Case ID: ala_52/html/0165-01.html
Source: Caselaw Access Project
Author: {"author": "JUDGE, J.", "license": "Public Domain", "url": "https://static.case.law/"}
Date Created: 2024-08-24T03:29:51.129683

Dickson & Co. v. Frisbee.
    
      Action for Work and Labor done Under Contract.
    
    
      Statute of frauds; contract not to be performed within a year. — A verbal contract entered into on the 21st day of December, 1870, whereby plaintiff agreed to serve as clerk for defendants for a year, commencing on the day thereafter and ending on the 22d day of December, 1871, is a contract to be performed within a year and therefore not within the statute of frauds.
    Appeal from Choctaw Circuit Court.
    Tried before Hon. L. R. Smith.
    This was an action by appellee against appellants for the breach of a contract. The testimony showed that appellants entered into a contract, verbally, with appellee, by which the latter engaged on December 21st, 1870, to clerk for appellants for a year, commencing on the 22d day of December, 1870, and ending on the 22d day of December, 1781, at a given sum, per month, and that appellants committed a breach thereof in June, 1871.
    Appellants (defendants) asked the court to charge the jury “that if they believe from this evidence that the contract between Frisbee and Dickson was verbal, and was made on the 21st of December, 1870, to begin on the 22d of December, 1870, and end on the 22d of December, 1871, such contract is void and plaintiff cannot recover.” 2. If the jury believe the contract was a verbal contract, and that the time from which it was made to the time of its completion was beyond the limit of a year, though but for one day, such contract was void, and plaintiff cannot recover.' Both charges were refused, and this ruling is here assigned for error.
    W. F. Glover, for appellant.
    Smith & Cobbs, for appellee,
    cited Q'awthorne v. Oowdrey, 13 C. B. (N. S.) 406; Mealier v. Pomeroy, 49 Ala. 146.
   JUDGE, J.

The contract sued on in this case was verbal, and was made on the twenty-first day of December, 1870, for a year’s service, to commence on the day following. The question in the case is, whether by its terms it was a contract not to be performed within a year from the making thereof, and therefore void under the statute of frauds.

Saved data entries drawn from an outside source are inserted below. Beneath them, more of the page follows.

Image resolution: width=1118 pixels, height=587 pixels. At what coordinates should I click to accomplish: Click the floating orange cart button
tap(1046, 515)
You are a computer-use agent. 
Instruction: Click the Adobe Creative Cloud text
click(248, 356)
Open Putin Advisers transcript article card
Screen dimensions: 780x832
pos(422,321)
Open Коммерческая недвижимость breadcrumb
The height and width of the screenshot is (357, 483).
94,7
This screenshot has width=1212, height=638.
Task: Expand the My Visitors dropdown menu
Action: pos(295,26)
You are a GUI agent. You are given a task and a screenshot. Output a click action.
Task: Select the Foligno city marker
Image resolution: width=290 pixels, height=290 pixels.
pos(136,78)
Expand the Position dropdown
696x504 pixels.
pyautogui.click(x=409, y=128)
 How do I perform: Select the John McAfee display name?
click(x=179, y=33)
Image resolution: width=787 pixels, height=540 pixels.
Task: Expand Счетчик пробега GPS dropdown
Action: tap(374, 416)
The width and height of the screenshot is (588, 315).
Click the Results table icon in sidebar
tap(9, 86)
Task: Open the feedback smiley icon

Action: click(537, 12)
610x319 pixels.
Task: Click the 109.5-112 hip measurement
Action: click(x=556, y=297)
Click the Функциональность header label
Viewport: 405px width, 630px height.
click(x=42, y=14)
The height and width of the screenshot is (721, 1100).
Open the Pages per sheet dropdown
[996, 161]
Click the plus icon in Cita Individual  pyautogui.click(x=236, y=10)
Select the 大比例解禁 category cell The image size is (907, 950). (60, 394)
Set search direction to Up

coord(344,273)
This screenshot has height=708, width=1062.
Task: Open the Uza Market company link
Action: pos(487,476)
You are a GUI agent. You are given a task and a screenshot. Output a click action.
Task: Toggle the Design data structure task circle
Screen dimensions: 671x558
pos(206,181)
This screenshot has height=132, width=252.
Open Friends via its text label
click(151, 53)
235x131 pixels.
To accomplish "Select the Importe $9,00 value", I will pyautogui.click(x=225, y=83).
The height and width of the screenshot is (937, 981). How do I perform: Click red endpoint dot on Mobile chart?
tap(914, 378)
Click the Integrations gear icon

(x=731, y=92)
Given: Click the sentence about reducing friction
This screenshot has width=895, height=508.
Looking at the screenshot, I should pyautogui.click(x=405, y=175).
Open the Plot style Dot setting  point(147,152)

Section 8 of our Code provides that the word year, when used therein, means a calendar year; and we hold that an agreement for the performance of a year’s service means a year to commence on the next day. This construction is in accordance with the ordinary rule for the computation of time which excludes fractions of a day; and it is in harmony, too, with section 14 of the Eevised Code, which provides that in computing the time within which any act is required to be done, there must be an exclusion of the first day and an inclusion of the last. Owen v. Slatter, 26 Ala. 547.

The court of common pleas of England, in a case almost identical with the present, and under a statute of frauds the same in substance as ours, decided that a contract made on one day for a year’s service to commence on the next was not within the statute of frauds. Cawthorne v. Cowdrey, 13 Com. Bench Rep. (N. S.) 406.

There was no error in the refusal of the circuit court to give the charges requested, and its judgment is affirmed.